• **Jobs**
**1)** In the conference text, print everything from "The Northern Athletics Collegiate Conference began" down to "Wisconsin Lutheran College.".
**2)** According to the conference text, what explains the traditional rivalries shared by many NACC members?

• **Text shown**
====================

The Northern Athletics Collegiate Conference (NACC), formerly the Northern Athletics Conference (NAC), is a college athletic conference.  It participates in the NCAA's Division III and began its first season in the fall of 2006.

The NACC sponsors 21 sports. Men's sports include baseball, basketball, cross country, football, golf, lacrosse, soccer, tennis, indoor track & field, outdoor track & field, and volleyball. Women's squads are fielded in basketball, cross country, golf, lacrosse, soccer, softball, tennis, indoor track & field, outdoor track & field and volleyball. The newest NACC sports are men's volleyball, added in the 2017–18 school year, and men's and women's lacrosse, added in the 2020-21 school year.

The NACC became eligible for automatic NCAA postseason berths in 2008–09.

History

The Northern Athletics Collegiate Conference began its first season of competition in the fall of 2006 as the Northern Athletics Conference.  The name change took place at the beginning of the 2013–14 academic year.  The NACC consists of 13 colleges and universities from the shared-border states of Illinois and Wisconsin. Many have shared traditional rivalries dating back to the NACC's predecessor conferences: the Lake Michigan Conference and the Northern Illinois-Iowa Conference.

Charter members include: Alverno College, Aurora University, Benedictine University, Concordia University Chicago, Concordia University Wisconsin, Dominican University, Edgewood College, Lakeland University, Maranatha Baptist University, Marian University, Rockford College and Wisconsin Lutheran College.

Just three changes to the league's core membership have occurred, as the Milwaukee School of Engineering joined the NAC in the fall of 2007, and Maranatha withdrew from the league in the summer of 2013. In 2017, the Illinois Institute of Technology announced that they would be joining the NACC for the 2018 athletic season, coinciding with their acceptance as a full NCAA Division III member.

====================

• **Given information**
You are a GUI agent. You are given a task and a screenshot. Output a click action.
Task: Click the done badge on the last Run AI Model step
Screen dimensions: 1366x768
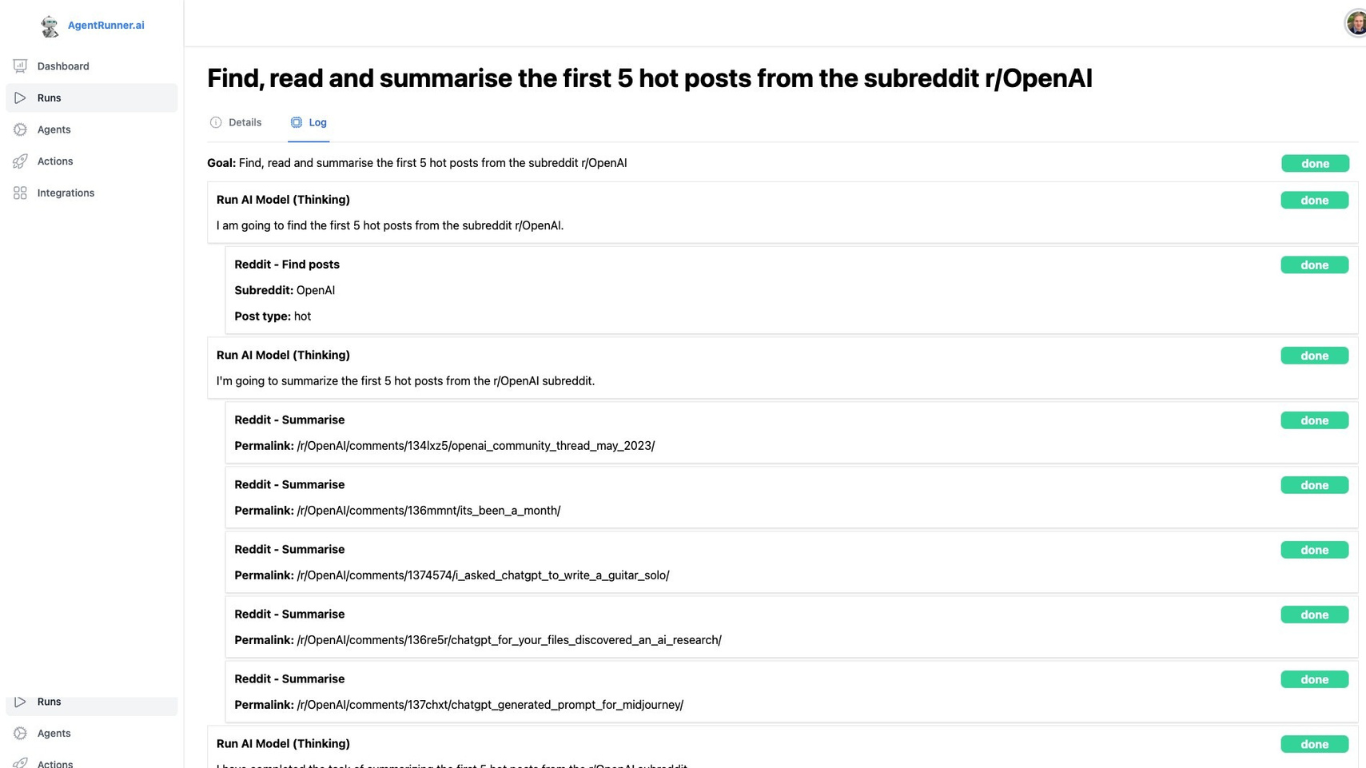click(x=1315, y=744)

====================

• **Solutions by task**
**1)**
The Northern Athletics Collegiate Conference began its first season of competition in the fall of 2006 as the Northern Athletics Conference.  The name change took place at the beginning of the 2013–14 academic year.  The NACC consists of 13 colleges and universities from the shared-border states of Illinois and Wisconsin. Many have shared traditional rivalries dating back to the NACC's predecessor conferences: the Lake Michigan Conference and the Northern Illinois-Iowa Conference.

Charter members include: Alverno College, Aurora University, Benedictine University, Concordia University Chicago, Concordia University Wisconsin, Dominican University, Edgewood College, Lakeland University, Maranatha Baptist University, Marian University, Rockford College and Wisconsin Lutheran College.

**2)** Those rivalries date back to the NACC's predecessor conferences, the Lake Michigan Conference and the Northern Illinois-Iowa Conference.